In contrast to the internal Mendix queues, we would like to visualize our Jobs in the front-end and persist the status of the Queue. When the application restarts, we can continue execution and store the execution logs in a user-friendly way. Due to this requirement we need to create a persistent entity: the Job!
All other information (Queue name, number of threads, status etc.) regarding the queue can be exposed to the Mendix model using non-persistent entities. I can’t come up with any reason to store the queue information in the database, so we just render that entity non-persistent.
Java provides a default implementation for the so-called Java ThreadPoolExecutor, which consists of a queue with jobs and a thread pool to execute those jobs. Like Mendix did, I would like to implement a , because it allows us to schedule jobs with a predefined delay, which can be used to rerun jobs after execution fails.
It should be possible for a user to create multiple thread pools. For that reason, we should keep track of the ScheduledThreadPoolExecutor and store them in a ConcurrentHashMap. Now, we can search the different Queues by name.
A difficulty faced when implementing the Queue is that we would like to expose a Java feature (thread pools) to the Mendix model. To make it work properly, Jobs and Queues in the Mendix model should be in sync with the queue and thread pool in memory. Therefore, we should be careful with the controls that are exposed to users.
The idea behind a Java thread pool is that it remains active during the lifetime of an application to allow re-usage of threads by different parts of the application. If you shutdown a thread pool, all threads will be terminated and you have to initialize a new thread pool and add the jobs again to the queue.
To initialize a thread pool in Mendix in a proper way, we need to use the after startup microflow. A startup microflow will be executed on all nodes in case of a . This means we cannot include Initialize Queue buttons in the frontend to prevent undesired behavior that thread pools are not initialized on all nodes and jobs could not be added to the Queue.
Cancellation and deletion of jobs is also something that needs attention, because we need to keep the jobs in sync with the in-memory queue. It is not possible to cancel/delete jobs in every stage of execution. Therefore, only the relevant buttons are added to the UI depending on the job status. A Before Delete event is added to ensure queued jobs to be removed when the job object is removed from the database.
As promised, business logic is unit-tested with 100% coverage. In addition, tests should be written according to the F.I.R.S.T. principles: fast, isolated, repeatable, self-validating and timely.

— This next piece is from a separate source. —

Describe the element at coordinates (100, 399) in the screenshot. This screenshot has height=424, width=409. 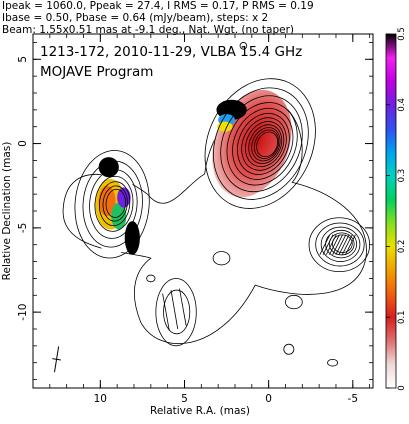
I see `x-tick-label: 10` at that location.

The Mendix Java API provides static methods for the Core class. When running unit tests, you don’t want the actual methods (changes in attribute values or commits) to be called in the Core class. The easiest way to fix this issue is to wrap the Core methods in another class injected into a constructor or method. Other libraries, such as PowerMockito, can solve the issue but have other dependencies on bytecode manipulators.
Another aspect we have to control is instantiation of objects. We would like to Mock objects using the Mockito library, which can only be done if they are injected in the method under test. Object instantiation is moved to so-called factory and repository classes.
While the 63 unit tests help to check existing functionality when releasing new versions, they also help to create clean code. Mockito, for instance, verifies that a commit is only performed once if desired. Tests fail if they are performed more often.
It took a few months of development during the late hours of the evenings and 4 hours every week that I ended up spending on my personal development plan. The result is a fast and lightweight queue that can be used in projects by the community, and remains reliable throughout the process. We have replaced the Process Queue in a number of applications where we experienced issues and, so far, stability is outstanding. No issues reported whatsoever.
And I forgot to mention a little boon for any developer: if you make a typo in the microflow name in a Job object, the logger will show the microflow name that is most similar to the one you typed!